-------- Records provided --------

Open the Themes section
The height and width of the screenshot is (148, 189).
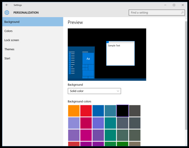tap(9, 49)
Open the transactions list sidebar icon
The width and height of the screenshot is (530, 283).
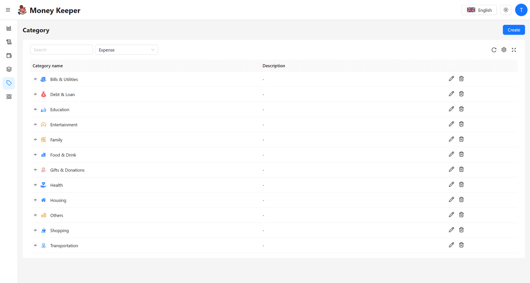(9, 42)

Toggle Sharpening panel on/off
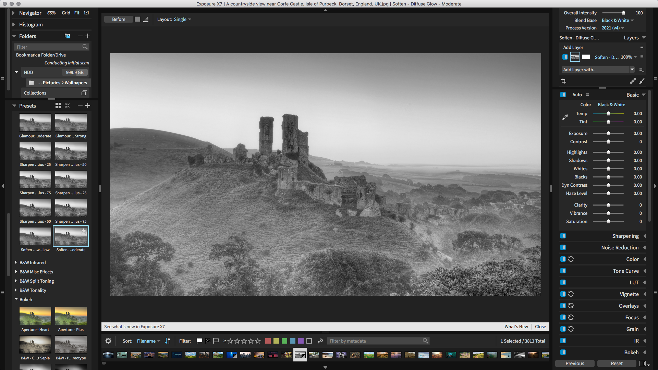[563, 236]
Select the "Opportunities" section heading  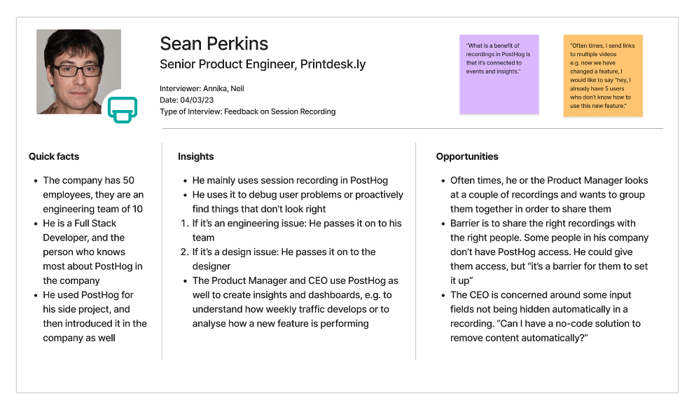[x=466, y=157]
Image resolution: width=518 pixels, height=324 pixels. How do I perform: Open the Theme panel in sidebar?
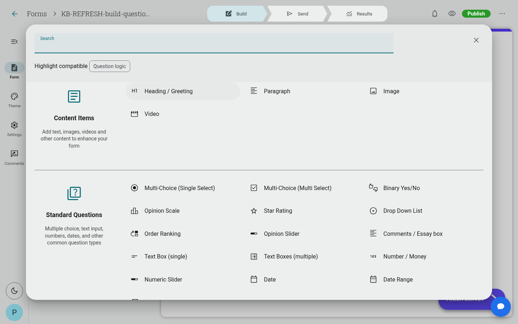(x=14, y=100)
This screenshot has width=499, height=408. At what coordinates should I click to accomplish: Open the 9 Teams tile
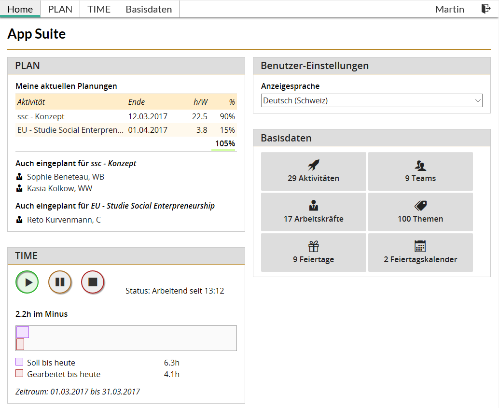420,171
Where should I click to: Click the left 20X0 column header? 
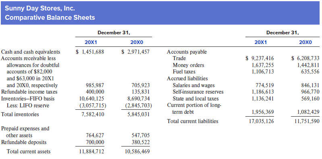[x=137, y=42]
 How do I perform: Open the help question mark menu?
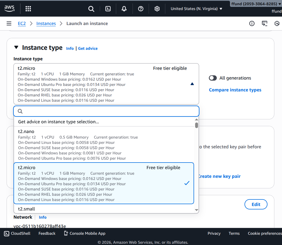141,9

--------

Task directions: Locate every line in the entries above that contains the string "sidebar", matching case exactly, and copy each of those lines.

Completed task:
Open the transactions list sidebar icon
Image resolution: width=518 pixels, height=324 pixels. How do I perform: Open the Theme panel in sidebar?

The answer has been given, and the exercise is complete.